R.R. Il y a une très belle phrase, Camille Laurens, que vous avez dite dans un entretien : « Toute écriture de vérité déclenche des passions. » Et vous êtes très bien placée pour savoir que c’est vrai. Catherine aussi j’imagine. J’aimerais bien que vous nous en disiez un peu plus…

 

C.L. Je ne sais pas trop quoi en dire. C’est un constat mais je pense que l’on n’a pas forcément envie de savoir la vérité. C’est-à-dire que l’écrivain, la littérature mais la philosophie aussi sont là pour déconstruire les opinions toutes faites, pour traverser les apparences, pour aller au-delà de ce que les philosophes appellent la doxa, l’opinion commune. Et bon, on n’a pas forcément envie de ça, parce que tout de suite, ça bouleverse beaucoup de choses. C’est douloureux, ça complique une vie que l’on ne trouve peut-être pas toujours très simple. Je pense effectivement qu’il faut un certain courage pour faire s’écrouler certains pans d’idées communes ou de clichés dont parlait Catherine tout à l’heure, de stéréotypes. C’est un travail. Qui déclenche des passions. Je pense, je n’en sais rien à vrai dire, mais je pense que c’est parce que c’est douloureux.

 

 

R.R. C’est un scandale, la vérité ?

 

C.M. Est-ce que vous ne croyez pas aussi, surtout si vous exposez vos sentiments, vos réactions à des événements graves quand même assez abrupts, comme ça, que vous mettez forcément les lecteurs dans la situation de faire le même effort par rapport à eux-mêmes ? La mort d’un enfant, c’est quand même quelque chose de très douloureux, de très dur. Et si vous dites vraiment comment vous avez réagi à ça, ou à la mort de vos parents, il me semble que vous mettez les gens dans la situation de se dire : Et moi dans cette situation, comment je réagis ? Ou : Quand mes parents sont morts, qu’est-ce que j’ai fait, qu’est-ce que je me suis dit ? Et tout le monde n’a pas forcément envie de se confronter à ça, de se rappeler ça. Je pense qu’en fait, si on n’est pas obligé d’écrire, souvent on a beaucoup de lâcheté par rapport à ce genre de choses et de réactions, on les a et puis on les oublie très vite. Ou alors sur les questions sexuelles que j’ai abordées, eh bien les gens préfèrent fermer les yeux. Vous mettez votre lecteur aussi dans la situation de se regarder. Soi-disant nous, on se regarde dans le miroir, mais en fait on met aussi le lecteur dans la situation de se regarder dans le miroir, je crois. Et c’est ça aussi qui fait que certains ne supportent pas bien. Mais ceux-là, on s’en fiche !

 

L.F. On n’est pas obligé de lire des livres, donc c’est quand même un choix. J’imagine qu’il y a beaucoup de vos lecteurs, ou de ceux de Camille ou des miens, qui ont plutôt dit merci.
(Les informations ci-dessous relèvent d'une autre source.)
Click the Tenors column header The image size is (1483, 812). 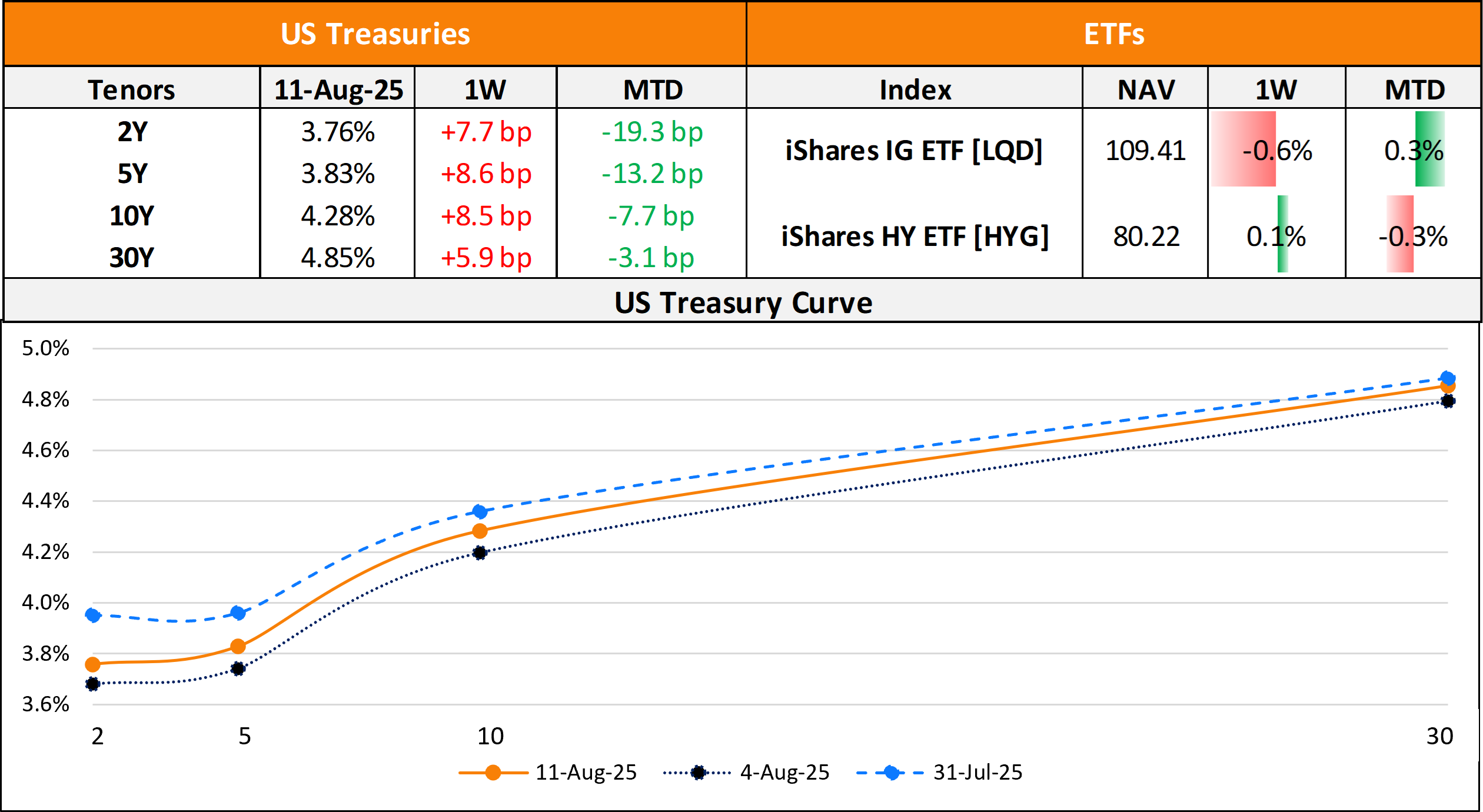131,89
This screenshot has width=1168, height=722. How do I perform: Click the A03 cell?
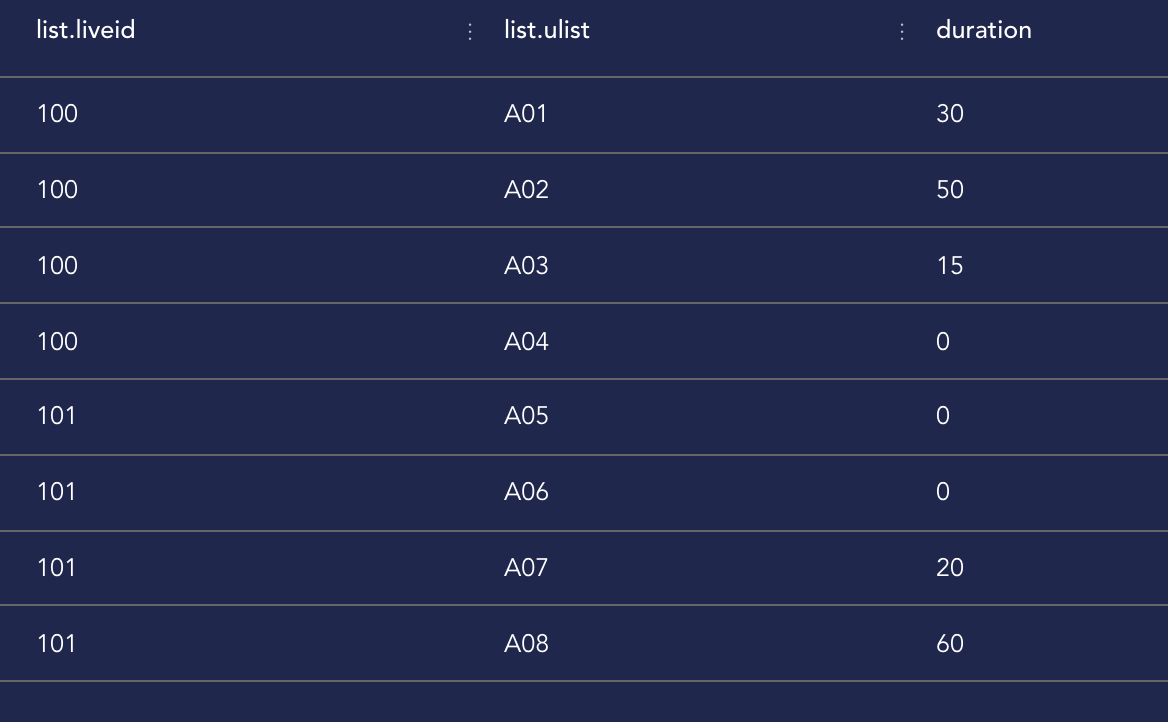click(x=526, y=266)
Maintenant, l’accueil d’un livre par la presse, c’est différent.

 

C.M. Oui, bien sûr. C’est gênant de le dire là, à cette table, mais ce sont surtout les journalistes qui se sont aveuglés. Beaucoup…

 

R.R. Aveuglés comment ?

 

C.M. Bon, on va dire la vérité sur ce métier de journaliste parce que c’est aussi mon métier. Il faut dire, à la décharge du journaliste, qu’il doit réagir assez vite. Il doit faire son article assez vite parce que le livre vient de paraître ou dans mon cas parce que l’exposition vient d’ouvrir et qu’on n’a pas tellement le temps du recul et de ce travail de reprise des mots que l’on évoquait tout à l’heure. Et je pense que dans certains cas, le journaliste contraint par le temps projette sur l’objet qu’il doit analyser, plus qu’il ne l’analyse. Je parle tout autant pour moi parce que ça m’arrive aussi. Ça m’est déjà arrivé – j’ai des souvenirs de ça – , dans l’urgence, de partir plutôt d’a priori que je peux avoir sur l’objet dont je dois parler que de regarder vraiment cet objet de près et de le pénétrer. En ce qui concerne ce livre, La Vie sexuelle, je pense qu’un certain nombre de commentateurs ont projeté les a priori qu’ils pouvaient avoir sur ma personne ou surtout sur le milieu auquel j’appartenais. C’est pour ça que j’ai dit tout à l’heure : On s’en fiche. Parce que, en fait, on sait très bien qu’ils ne parlent pas de vous, qu’ils ne parlent pas du livre lui-même –  c’est très rare. Ces mauvaises critiques – dans certains cas c’étaient même des insultes –  venaient de gens qui croyaient savoir qui j’étais et qui se trompaient. Donc l’insulte, elle passait à côté ; je n’étais pas touchée par cette insulte. Il y a aussi, et c’est normal, beaucoup de satisfaction à recueillir les réactions des lecteurs. Parce que, après tout, le journaliste c’est son métier, il est obligé de dire ce qu’il pense de votre livre. Tandis que le lecteur, il n’est pas obligé de venir vous voir pour vous parler de votre livre ou de vous envoyer une lettre pour vous en parler. Ça a donc une autre valeur, c’est sûr.

 

R.R. Alors justement, vous avez des lecteurs devant vous. Si certains d’entre vous souhaitent se manifester pour poser des questions, ils peuvent le faire…

 

Public. Je voudrais poser une question à tous les auteurs, mais je crois que l’une d’entre vous a déjà répondu : la vérité est-elle toujours bonne à dire ?

 

C.L. Moi je crois que non !

 

L.F. Moi aussi je crois que non. D’ailleurs je pense que notre silence était une réponse. Mais ça dépend des circonstances. Ce n’est pas la même chose quand on écrit, quand on parle avec quelqu’un, que l’on est avec un enfant, avec un journaliste, quelqu’un d’intime ou une rencontre fortuite dans un train. C’est sûr qu’il y a un regard de la société sur nous. On n’est pas libre de dire tout ce que l’on pense et on a d’ailleurs en commun des mensonges. C’est pour ça qu’à certains moments, c’est libérateur de lire quelque chose qui est au dessous des apparences, il me semble.

 

R.R. Je voudrais juste donner une suite à la question de madame, est-ce que toute vérité est bonne à dire… Par exemple, l’attitude et les décisions que vous prenez les unes et les autres face à l’implication de personnes réelles dans vos livres, c’est quelque chose de très concret. Est-ce que l’on met en scène les gens, est-ce qu’on ne le fait pas, jusqu’où on les implique dans ce qu’on écrit quand on est dans une écriture de vérité ?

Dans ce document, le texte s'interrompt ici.